Cebu Pacific Eyes Larger Aircraft for Europe

With the Farnborough Airshow well under way in the United Kingdom, the eyes of the world are watching as jet manufacturers accept orders from the world's airlines as they expand their fleets. Boeing and Airbus are expected to attain more than 500 orders worth in excess of $50 billion. While it is unclear whether any Philippine carrier will be placing an order at this year's show, what is clear is that both of the country's top airlines are currently on the hunt for large, long range aircraft. 

Copyright Photo: Lester Tangco/PPSG
Most of the attention at this year's show, held from July 14-20, will be on Airbus as they are expected to launch a newer version of the popular A330 jetliner currently operated by both Philippine Airlines and Cebu Pacific. Airbus is hoping to add more than 1,000 new sales to its existing order sheet from carriers such as Cebu Pacific. The country's largest low cost airline is in desperate need of longer range aircraft as it intends to serve destinations in Europe and the mainland United States. The carrier's existing fleet of Airbus A320 aircraft and A330 aircraft do not have the range to reach these highly coveted destinations. 

According to Cebu Pacific CEO Lance Gokongwei, the carrier is still mulling over the acquisition of bigger aircraft to expand its long haul operations. At a recent stockholders meeting, Gokongwei stated that the company is in "constant contact with all aircraft manufacturers" including Airbus, Boeing, and Bombardier.

As of March 2014, the number of aircraft in the Cebu Pacific fleet increased to 51 aircraft including the addition of three brand new A330 wide body aircraft.  The carrier only had 43 aircraft the previous year. The plan to acquire larger aircraft remains in line with the carrier's plan to operate long-haul flights to Europe and the United States. 

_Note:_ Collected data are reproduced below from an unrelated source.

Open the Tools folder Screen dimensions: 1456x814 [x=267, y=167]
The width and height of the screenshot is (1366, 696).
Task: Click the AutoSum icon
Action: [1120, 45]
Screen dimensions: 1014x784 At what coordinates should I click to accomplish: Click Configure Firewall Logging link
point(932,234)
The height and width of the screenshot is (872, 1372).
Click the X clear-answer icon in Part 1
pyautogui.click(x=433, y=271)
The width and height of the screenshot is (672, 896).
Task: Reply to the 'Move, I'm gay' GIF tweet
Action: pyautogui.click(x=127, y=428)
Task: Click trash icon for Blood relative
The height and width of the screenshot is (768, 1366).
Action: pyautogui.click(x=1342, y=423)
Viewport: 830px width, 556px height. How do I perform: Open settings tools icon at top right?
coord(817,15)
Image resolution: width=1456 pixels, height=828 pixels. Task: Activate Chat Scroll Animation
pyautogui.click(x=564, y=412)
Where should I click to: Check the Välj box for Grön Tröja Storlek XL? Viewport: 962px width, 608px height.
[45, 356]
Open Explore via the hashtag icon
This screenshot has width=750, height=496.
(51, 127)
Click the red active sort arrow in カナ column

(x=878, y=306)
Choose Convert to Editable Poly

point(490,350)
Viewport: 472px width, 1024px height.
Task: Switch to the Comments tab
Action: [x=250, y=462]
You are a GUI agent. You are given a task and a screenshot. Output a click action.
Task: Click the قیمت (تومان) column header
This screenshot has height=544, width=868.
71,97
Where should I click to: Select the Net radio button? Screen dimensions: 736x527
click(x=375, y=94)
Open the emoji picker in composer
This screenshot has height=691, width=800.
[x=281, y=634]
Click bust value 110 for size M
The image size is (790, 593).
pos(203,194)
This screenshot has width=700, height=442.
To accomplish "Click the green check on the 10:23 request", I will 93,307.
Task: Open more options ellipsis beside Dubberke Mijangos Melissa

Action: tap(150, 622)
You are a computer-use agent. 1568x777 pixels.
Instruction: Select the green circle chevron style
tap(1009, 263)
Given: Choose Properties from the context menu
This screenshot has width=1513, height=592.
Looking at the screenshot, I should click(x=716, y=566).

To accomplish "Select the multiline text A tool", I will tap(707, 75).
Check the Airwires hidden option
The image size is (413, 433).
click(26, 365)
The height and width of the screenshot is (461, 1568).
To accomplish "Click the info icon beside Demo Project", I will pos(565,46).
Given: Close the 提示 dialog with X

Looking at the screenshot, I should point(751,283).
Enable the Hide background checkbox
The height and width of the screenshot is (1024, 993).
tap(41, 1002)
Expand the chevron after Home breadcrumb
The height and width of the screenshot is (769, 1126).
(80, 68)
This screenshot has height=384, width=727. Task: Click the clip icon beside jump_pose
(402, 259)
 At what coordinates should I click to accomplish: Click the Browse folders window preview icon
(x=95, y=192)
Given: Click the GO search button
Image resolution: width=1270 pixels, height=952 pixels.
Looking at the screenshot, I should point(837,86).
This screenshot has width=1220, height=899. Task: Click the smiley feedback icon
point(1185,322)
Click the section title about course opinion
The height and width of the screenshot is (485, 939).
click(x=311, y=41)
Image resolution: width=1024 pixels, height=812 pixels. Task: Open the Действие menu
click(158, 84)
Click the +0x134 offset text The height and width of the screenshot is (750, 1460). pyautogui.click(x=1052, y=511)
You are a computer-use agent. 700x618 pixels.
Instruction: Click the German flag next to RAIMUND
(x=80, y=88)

"We're constantly evaluating our complete plan," said Gokongwei. "So clearly if we're to do Europe and West Coast in the United States, then we need a new aircraft. At this time we're still on our feasibility study." Cebu Pacific is currently using its existing fleet of Airbus A330 aircraft to serve Dubai along with regional destinations such as Singapore and domestic destinations such as Davao. 

Cebu Pacific believes that one of the competitive advantages of its long haul service is the ability for guests to enjoy a fast and convenient connection in the same terminal to the airline's extensive network in the Philippines and throughout Asia. Gokongwei added that the airline is thoroughly studying expansion plans to Europe and the United States at the present time. 

"We are going to expand our long-haul route network as time goes by. We're trying to find opportunities in both short, regional, and long markets," said Gokongwei. "For Europe, we are studying all our options there. On our route list, we are beginning to consider to do some charters in Russia, particularly from Kalibo and Cebu."

Cebu Pacific recently announced that it will be expanding its long-haul network in September to Kuwait and Australia using its 436-seat A330-300 aircraft. The carrier will become the only airline offering non-stop service from Manila to Kuwait, which is home to 180,000 Filipino workers. Flights to Kuwait will be operated three times weekly, while service to Sydney, Australia will be operated four times weekly. Cebu Pacific is expected to expand to the United States by the end of the year with flights to Guam operated by the carrier's A320 fleet. 


  1. hope Cebu pacific will order the 777 300ers

  2. L.L.C. model is not compatible with long haul flights. Imagine being packed like sardines with nothing really to do for more than 12 hours! It may look promising at the beginning due to lower prices, but may be bad in the long run since it cost an airline a lot to fly long haul. It will also open to lawsuits when people end up having certain medical conditions due to lack of stretching opportunity. Better have them stay in short to medium haul. They even have a challenge now in mid east

  3. Actually quite the opposite: you use more fuel on take-off/landing than you do flying, so flying long haul is cheaper/km than flying short haul.

    IATA has a standard that you cannot squeeze people like sardines on long flights. This is why the legroom on the A330 is 2-3 inches LONGER than the A320s currently being used.

    To be honest, I find 5J's A330s more comfortable than PR's new A330s in economy class.